Nachdrücklich wiesen Frey und die SPD-Stadtverordnete Ursula Busch die Forderung der Grünen zurück, die Stadt solle in der Jobcenter GmbH die Mehrheit übernehmen. Viele der Aufgaben, die sich die Stadt und die Arbeitsagentur in der GmbH teilten, seien vom Gesetzgeber festgeschrieben, sagte Frey. Ursula Busch verwies darauf, dass sich durch andere Mehrheitsverhältnisse nicht die Probleme mit der Software lösten. Marcus Bocklet gehe es nicht darum, zu konkreten Lösungen zu kommen, sondern darum, Sozialdezernent Frey verantwortlich machen zu können.

Für die FDP erklärte Yanki Pürsün, die SPD verwickle sich in Widersprüche.
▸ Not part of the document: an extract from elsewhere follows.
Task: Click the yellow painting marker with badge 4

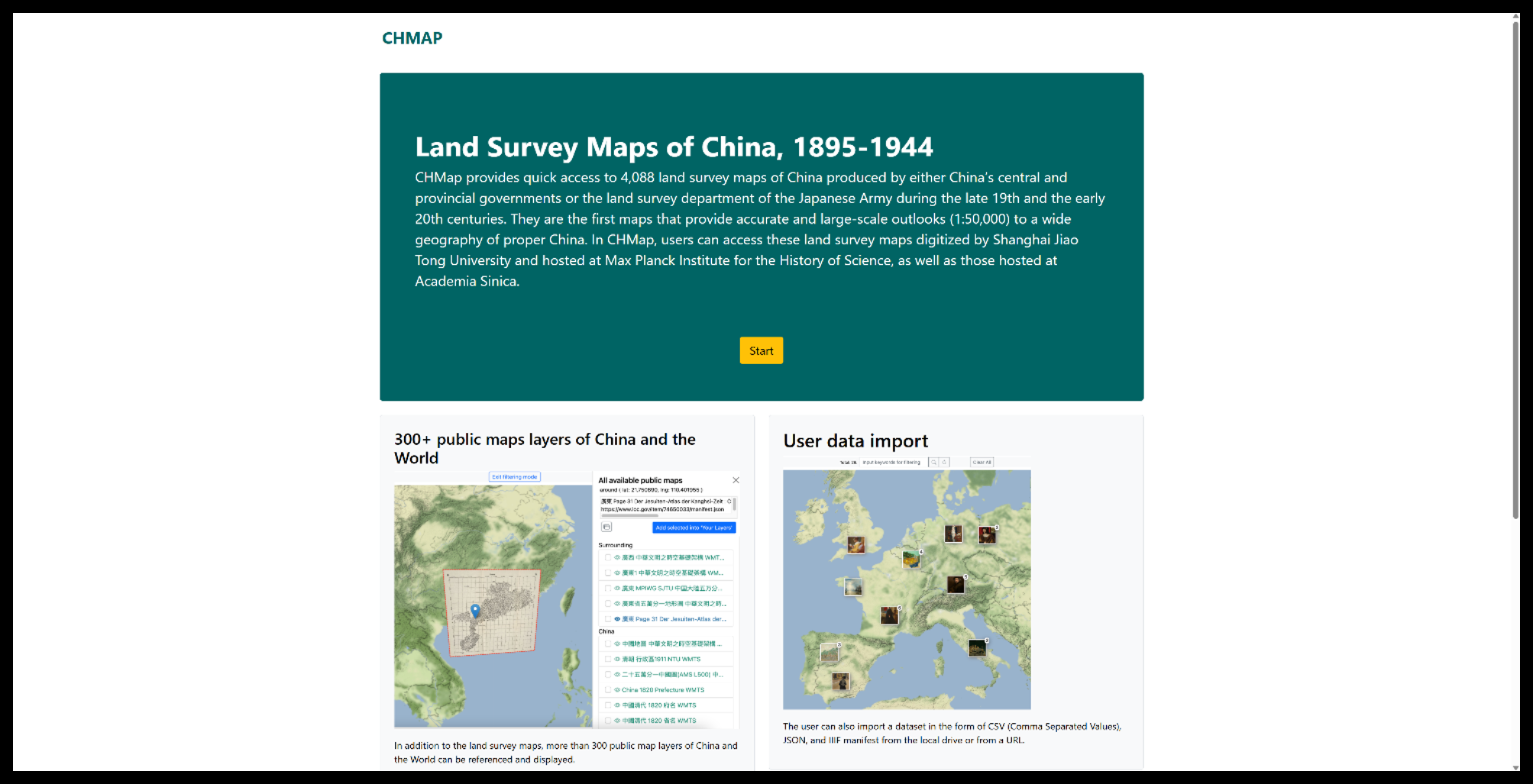Action: pyautogui.click(x=910, y=559)
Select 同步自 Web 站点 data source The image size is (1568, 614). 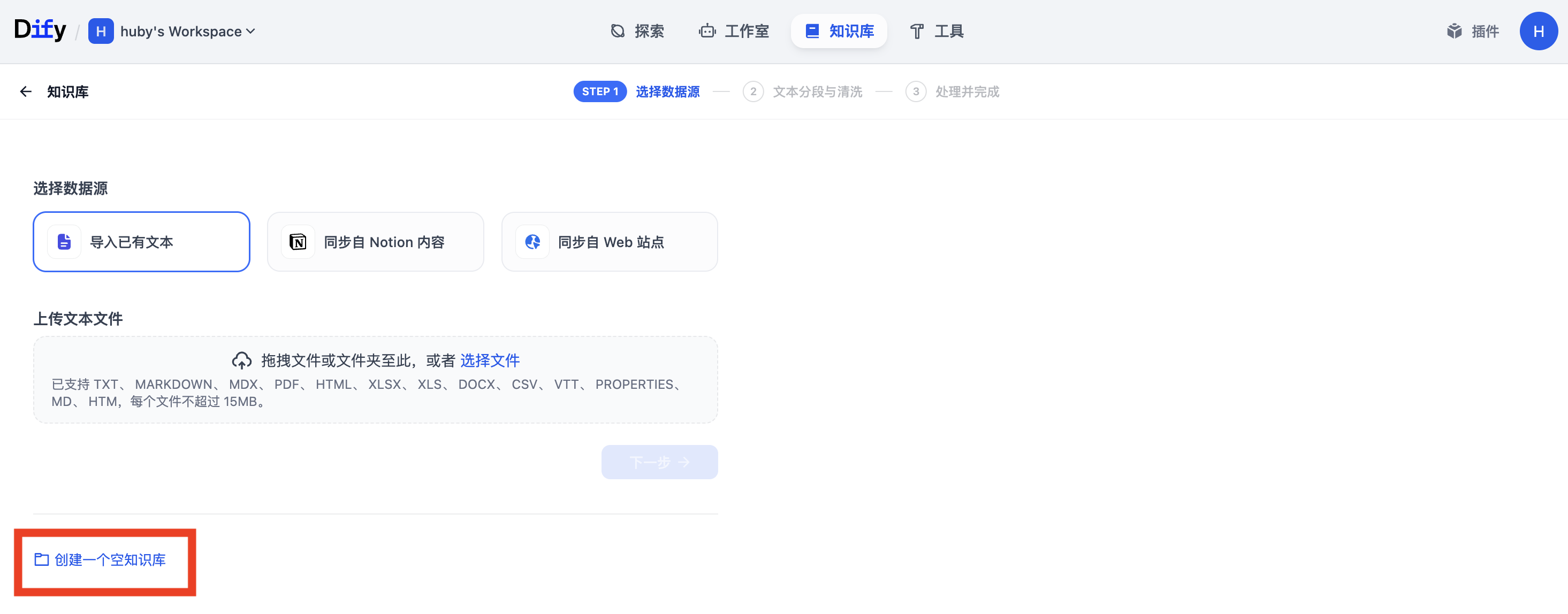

Einerseits beharre sie darauf, dass die Stadt ihre Mehrheiten in GmbHs behalte, andererseits lehne sie es ab, die Möglichkeit zu nutzen, in der Jobcenter GmbH die Mehrheit zu übernehmen, um sich in strittigen Fragen durchsetzen zu können. Die Liberalen wollten in der Jobcenter GmbH «eine städtische Mehrheit mit eindeutiger Verantwortung».

Frey hielt dem entgegen, dass es bisher keine einzige Pattsituation zwischen Stadt und Arbeitsagentur gegeben habe. Auch sonst habe es kaum Reibungsverluste gegeben. Deshalb frage er sich, welchen Sinn es hätte, die Arbeitsagentur durch andere Mehrheitsverhältnisse «einen Schritt weit aus der Verantwortung zu nehmen».

Der Stadtrat erläuterte, dass die Jobcenter bisher allenfalls 70 Prozent der erhofften Leistungsfähigkeit erreicht hätten. In Höchst und Sachsenhausen laufe der Betrieb bereits gut, in den anderen Jobcentern gebe es noch Schwierigkeiten. Nach seinen Angaben kommen auf einen Fallmanager derzeit 130 Arbeitslose. Richtlinie ist allerdings ein Verhältnis von 1:75. Dass es durchaus Erfolge gebe, zeige sich an der hohen Zahl von 16 500 Menschen, die bis November als Empfänger des Arbeitslosengeldes II «abgegangen» seien. Im Übrigen hätten München und Hamburg noch weit höhere Bundesmittel nicht abgerufen.

In dem gestern beschlossenen Grünen-Antrag wird der Magistrat auch beauftragt, dafür zu sorgen, dass die vorhandenen Mittel für die berufliche Förderung Langzeitarbeitsloser «sinnvoll und zielgenau» eingesetzt werden. Nach Angaben Bocklets sind mehr als die Hälfte der dafür zur Verfügung stehenden 55 Millionen Euro nicht ausgegeben worden. Keine Mehrheit fand die Forderung, die Stadt solle die Mehrheit an der Jobcenter GmbH übernehmen. Allerdings soll der Magistrat diese Option nun prüfen.